§ **THE REQUEST**
Render every line of the records below as a Markdown table with the columns Row and Line, numbering the rows and leaving out blank lines.

§ **RECORD EXTRACTS**
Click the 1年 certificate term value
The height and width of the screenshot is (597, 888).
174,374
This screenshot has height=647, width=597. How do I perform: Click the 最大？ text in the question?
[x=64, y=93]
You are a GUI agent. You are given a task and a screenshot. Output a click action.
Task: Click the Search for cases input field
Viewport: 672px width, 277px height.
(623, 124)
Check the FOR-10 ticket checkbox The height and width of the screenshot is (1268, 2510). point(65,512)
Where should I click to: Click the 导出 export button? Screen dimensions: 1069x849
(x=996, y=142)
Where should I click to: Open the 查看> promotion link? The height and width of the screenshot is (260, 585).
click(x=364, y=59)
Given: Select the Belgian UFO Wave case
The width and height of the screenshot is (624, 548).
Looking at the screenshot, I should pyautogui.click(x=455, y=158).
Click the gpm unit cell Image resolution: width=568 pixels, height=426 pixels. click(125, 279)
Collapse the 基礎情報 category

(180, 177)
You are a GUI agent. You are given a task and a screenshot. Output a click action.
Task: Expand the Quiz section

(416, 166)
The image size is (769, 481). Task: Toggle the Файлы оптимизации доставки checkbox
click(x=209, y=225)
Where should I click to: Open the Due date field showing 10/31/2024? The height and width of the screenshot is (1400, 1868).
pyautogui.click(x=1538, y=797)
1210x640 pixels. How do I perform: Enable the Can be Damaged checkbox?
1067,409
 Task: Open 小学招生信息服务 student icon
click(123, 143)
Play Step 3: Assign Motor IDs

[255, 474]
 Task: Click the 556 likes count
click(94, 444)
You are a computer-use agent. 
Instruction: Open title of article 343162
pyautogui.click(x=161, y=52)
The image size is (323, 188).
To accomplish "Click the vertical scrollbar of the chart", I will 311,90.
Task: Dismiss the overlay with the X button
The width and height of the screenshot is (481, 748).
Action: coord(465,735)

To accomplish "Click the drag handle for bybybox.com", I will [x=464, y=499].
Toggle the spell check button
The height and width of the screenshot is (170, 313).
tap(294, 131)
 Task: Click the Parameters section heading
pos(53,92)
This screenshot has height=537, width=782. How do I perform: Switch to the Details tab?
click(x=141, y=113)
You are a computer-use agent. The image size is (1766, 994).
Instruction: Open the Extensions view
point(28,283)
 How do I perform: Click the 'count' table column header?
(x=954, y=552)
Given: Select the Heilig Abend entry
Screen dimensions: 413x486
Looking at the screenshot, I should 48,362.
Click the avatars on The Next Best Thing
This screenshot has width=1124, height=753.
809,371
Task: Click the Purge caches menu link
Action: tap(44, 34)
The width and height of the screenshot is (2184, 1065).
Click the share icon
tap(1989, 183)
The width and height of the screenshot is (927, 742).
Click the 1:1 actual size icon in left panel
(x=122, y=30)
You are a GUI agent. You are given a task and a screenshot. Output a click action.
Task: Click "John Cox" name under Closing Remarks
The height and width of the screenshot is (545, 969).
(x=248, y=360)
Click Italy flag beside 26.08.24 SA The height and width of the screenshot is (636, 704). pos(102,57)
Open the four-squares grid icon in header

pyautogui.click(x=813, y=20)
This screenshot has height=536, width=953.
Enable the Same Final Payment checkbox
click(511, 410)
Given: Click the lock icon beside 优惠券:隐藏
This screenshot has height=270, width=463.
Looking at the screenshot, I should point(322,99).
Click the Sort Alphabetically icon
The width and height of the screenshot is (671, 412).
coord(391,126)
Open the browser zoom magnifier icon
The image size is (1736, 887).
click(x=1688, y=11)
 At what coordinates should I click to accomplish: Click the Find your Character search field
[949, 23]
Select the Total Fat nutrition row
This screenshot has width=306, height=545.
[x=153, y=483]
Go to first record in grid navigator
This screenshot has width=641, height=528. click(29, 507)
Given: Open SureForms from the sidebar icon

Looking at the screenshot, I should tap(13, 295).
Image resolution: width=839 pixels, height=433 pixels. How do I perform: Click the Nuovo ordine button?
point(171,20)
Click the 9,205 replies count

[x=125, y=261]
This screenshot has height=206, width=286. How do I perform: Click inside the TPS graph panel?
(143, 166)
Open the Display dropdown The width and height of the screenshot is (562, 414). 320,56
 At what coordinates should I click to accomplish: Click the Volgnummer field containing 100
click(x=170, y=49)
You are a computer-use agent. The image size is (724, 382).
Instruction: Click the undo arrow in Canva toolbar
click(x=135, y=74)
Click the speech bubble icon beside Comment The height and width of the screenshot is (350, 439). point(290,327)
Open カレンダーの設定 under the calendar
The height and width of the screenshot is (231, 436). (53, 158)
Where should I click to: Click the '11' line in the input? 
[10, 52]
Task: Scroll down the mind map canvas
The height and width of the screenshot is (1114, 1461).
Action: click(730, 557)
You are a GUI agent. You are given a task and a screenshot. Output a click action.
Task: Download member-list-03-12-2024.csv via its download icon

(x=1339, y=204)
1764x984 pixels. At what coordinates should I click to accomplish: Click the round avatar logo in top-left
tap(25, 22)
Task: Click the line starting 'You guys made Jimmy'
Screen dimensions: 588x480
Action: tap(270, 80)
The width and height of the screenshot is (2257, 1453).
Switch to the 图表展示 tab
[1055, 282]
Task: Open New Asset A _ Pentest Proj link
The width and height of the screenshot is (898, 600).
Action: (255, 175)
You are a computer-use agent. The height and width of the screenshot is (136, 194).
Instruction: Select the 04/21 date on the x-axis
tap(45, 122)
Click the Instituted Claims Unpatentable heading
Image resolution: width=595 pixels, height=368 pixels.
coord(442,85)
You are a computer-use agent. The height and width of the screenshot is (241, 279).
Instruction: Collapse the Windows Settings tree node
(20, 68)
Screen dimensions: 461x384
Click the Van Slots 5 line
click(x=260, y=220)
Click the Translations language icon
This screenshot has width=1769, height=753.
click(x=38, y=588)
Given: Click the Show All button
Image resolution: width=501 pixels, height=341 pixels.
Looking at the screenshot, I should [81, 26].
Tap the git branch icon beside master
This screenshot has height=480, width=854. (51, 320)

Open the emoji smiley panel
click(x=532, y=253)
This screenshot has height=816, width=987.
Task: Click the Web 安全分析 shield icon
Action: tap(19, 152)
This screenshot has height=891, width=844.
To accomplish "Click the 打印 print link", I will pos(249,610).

§ **OUTPUT OF THE EXERCISE**
| Row | Line |
|---|---|
| 1 | Click the 1年 certificate term value |
| 2 | The height and width of the screenshot is (597, 888). |
| 3 | 174,374 |
| 4 | This screenshot has height=647, width=597. How do I perform: Click the 最大？ text in the question? |
| 5 | [x=64, y=93] |
| 6 | You are a GUI agent. You are given a task and a screenshot. Output a click action. |
| 7 | Task: Click the Search for cases input field |
| 8 | Viewport: 672px width, 277px height. |
| 9 | (623, 124) |
| 10 | Check the FOR-10 ticket checkbox The height and width of the screenshot is (1268, 2510). point(65,512) |
| 11 | Where should I click to: Click the 导出 export button? Screen dimensions: 1069x849 |
| 12 | (x=996, y=142) |
| 13 | Where should I click to: Open the 查看> promotion link? The height and width of the screenshot is (260, 585). |
| 14 | click(x=364, y=59) |
| 15 | Given: Select the Belgian UFO Wave case |
| 16 | The width and height of the screenshot is (624, 548). |
| 17 | Looking at the screenshot, I should pyautogui.click(x=455, y=158). |
| 18 | Click the gpm unit cell Image resolution: width=568 pixels, height=426 pixels. click(125, 279) |
| 19 | Collapse the 基礎情報 category |
| 20 | (180, 177) |
| 21 | You are a GUI agent. You are given a task and a screenshot. Output a click action. |
| 22 | Task: Expand the Quiz section |
| 23 | (416, 166) |
| 24 | The image size is (769, 481). Task: Toggle the Файлы оптимизации доставки checkbox |
| 25 | click(x=209, y=225) |
| 26 | Where should I click to: Open the Due date field showing 10/31/2024? The height and width of the screenshot is (1400, 1868). |
| 27 | pyautogui.click(x=1538, y=797) |
| 28 | 1210x640 pixels. How do I perform: Enable the Can be Damaged checkbox? |
| 29 | 1067,409 |
| 30 |  Task: Open 小学招生信息服务 student icon |
| 31 | click(123, 143) |
| 32 | Play Step 3: Assign Motor IDs |
| 33 | [255, 474] |
| 34 |  Task: Click the 556 likes count |
| 35 | click(94, 444) |
| 36 | You are a computer-use agent.  |
| 37 | Instruction: Open title of article 343162 |
| 38 | pyautogui.click(x=161, y=52) |
| 39 | The image size is (323, 188). |
| 40 | To accomplish "Click the vertical scrollbar of the chart", I will 311,90. |
| 41 | Task: Dismiss the overlay with the X button |
| 42 | The width and height of the screenshot is (481, 748). |
| 43 | Action: coord(465,735) |
| 44 | To accomplish "Click the drag handle for bybybox.com", I will [x=464, y=499]. |
| 45 | Toggle the spell check button |
| 46 | The height and width of the screenshot is (170, 313). |
| 47 | tap(294, 131) |
| 48 |  Task: Click the Parameters section heading |
| 49 | pos(53,92) |
| 50 | This screenshot has height=537, width=782. How do I perform: Switch to the Details tab? |
| 51 | click(x=141, y=113) |
| 52 | You are a computer-use agent. The image size is (1766, 994). |
| 53 | Instruction: Open the Extensions view |
| 54 | point(28,283) |
| 55 |  How do I perform: Click the 'count' table column header? |
| 56 | (x=954, y=552) |
| 57 | Given: Select the Heilig Abend entry |
| 58 | Screen dimensions: 413x486 |
| 59 | Looking at the screenshot, I should 48,362. |
| 60 | Click the avatars on The Next Best Thing |
| 61 | This screenshot has width=1124, height=753. |
| 62 | 809,371 |
| 63 | Task: Click the Purge caches menu link |
| 64 | Action: tap(44, 34) |
| 65 | The width and height of the screenshot is (2184, 1065). |
| 66 | Click the share icon |
| 67 | tap(1989, 183) |
| 68 | The width and height of the screenshot is (927, 742). |
| 69 | Click the 1:1 actual size icon in left panel |
| 70 | (x=122, y=30) |
| 71 | You are a GUI agent. You are given a task and a screenshot. Output a click action. |
| 72 | Task: Click "John Cox" name under Closing Remarks |
| 73 | The height and width of the screenshot is (545, 969). |
| 74 | (x=248, y=360) |
| 75 | Click Italy flag beside 26.08.24 SA The height and width of the screenshot is (636, 704). pos(102,57) |
| 76 | Open the four-squares grid icon in header |
| 77 | pyautogui.click(x=813, y=20) |
| 78 | This screenshot has height=536, width=953. |
| 79 | Enable the Same Final Payment checkbox |
| 80 | click(511, 410) |
| 81 | Given: Click the lock icon beside 优惠券:隐藏 |
| 82 | This screenshot has height=270, width=463. |
| 83 | Looking at the screenshot, I should point(322,99). |
| 84 | Click the Sort Alphabetically icon |
| 85 | The width and height of the screenshot is (671, 412). |
| 86 | coord(391,126) |
| 87 | Open the browser zoom magnifier icon |
| 88 | The image size is (1736, 887). |
| 89 | click(x=1688, y=11) |
| 90 |  At what coordinates should I click to accomplish: Click the Find your Character search field |
| 91 | [949, 23] |
| 92 | Select the Total Fat nutrition row |
| 93 | This screenshot has width=306, height=545. |
| 94 | [x=153, y=483] |
| 95 | Go to first record in grid navigator |
| 96 | This screenshot has width=641, height=528. click(29, 507) |
| 97 | Given: Open SureForms from the sidebar icon |
| 98 | Looking at the screenshot, I should tap(13, 295). |
| 99 | Image resolution: width=839 pixels, height=433 pixels. How do I perform: Click the Nuovo ordine button? |
| 100 | point(171,20) |
| 101 | Click the 9,205 replies count |
| 102 | [x=125, y=261] |
| 103 | This screenshot has height=206, width=286. How do I perform: Click inside the TPS graph panel? |
| 104 | (143, 166) |
| 105 | Open the Display dropdown The width and height of the screenshot is (562, 414). 320,56 |
| 106 |  At what coordinates should I click to accomplish: Click the Volgnummer field containing 100 |
| 107 | click(x=170, y=49) |
| 108 | You are a computer-use agent. The image size is (724, 382). |
| 109 | Instruction: Click the undo arrow in Canva toolbar |
| 110 | click(x=135, y=74) |
| 111 | Click the speech bubble icon beside Comment The height and width of the screenshot is (350, 439). point(290,327) |
| 112 | Open カレンダーの設定 under the calendar |
| 113 | The height and width of the screenshot is (231, 436). (53, 158) |
| 114 | Where should I click to: Click the '11' line in the input?  |
| 115 | [10, 52] |
| 116 | Task: Scroll down the mind map canvas |
| 117 | The height and width of the screenshot is (1114, 1461). |
| 118 | Action: click(730, 557) |
| 119 | You are a GUI agent. You are given a task and a screenshot. Output a click action. |
| 120 | Task: Download member-list-03-12-2024.csv via its download icon |
| 121 | (x=1339, y=204) |
| 122 | 1764x984 pixels. At what coordinates should I click to accomplish: Click the round avatar logo in top-left |
| 123 | tap(25, 22) |
| 124 | Task: Click the line starting 'You guys made Jimmy' |
| 125 | Screen dimensions: 588x480 |
| 126 | Action: tap(270, 80) |
| 127 | The width and height of the screenshot is (2257, 1453). |
| 128 | Switch to the 图表展示 tab |
| 129 | [1055, 282] |
| 130 | Task: Open New Asset A _ Pentest Proj link |
| 131 | The width and height of the screenshot is (898, 600). |
| 132 | Action: (255, 175) |
| 133 | You are a computer-use agent. The height and width of the screenshot is (136, 194). |
| 134 | Instruction: Select the 04/21 date on the x-axis |
| 135 | tap(45, 122) |
| 136 | Click the Instituted Claims Unpatentable heading |
| 137 | Image resolution: width=595 pixels, height=368 pixels. |
| 138 | coord(442,85) |
| 139 | You are a computer-use agent. The height and width of the screenshot is (241, 279). |
| 140 | Instruction: Collapse the Windows Settings tree node |
| 141 | (20, 68) |
| 142 | Screen dimensions: 461x384 |
| 143 | Click the Van Slots 5 line |
| 144 | click(x=260, y=220) |
| 145 | Click the Translations language icon |
| 146 | This screenshot has width=1769, height=753. |
| 147 | click(x=38, y=588) |
| 148 | Given: Click the Show All button |
| 149 | Image resolution: width=501 pixels, height=341 pixels. |
| 150 | Looking at the screenshot, I should [81, 26]. |
| 151 | Tap the git branch icon beside master |
| 152 | This screenshot has height=480, width=854. (51, 320) |
| 153 | Open the emoji smiley panel |
| 154 | click(x=532, y=253) |
| 155 | This screenshot has height=816, width=987. |
| 156 | Task: Click the Web 安全分析 shield icon |
| 157 | Action: tap(19, 152) |
| 158 | This screenshot has height=891, width=844. |
| 159 | To accomplish "Click the 打印 print link", I will pos(249,610). |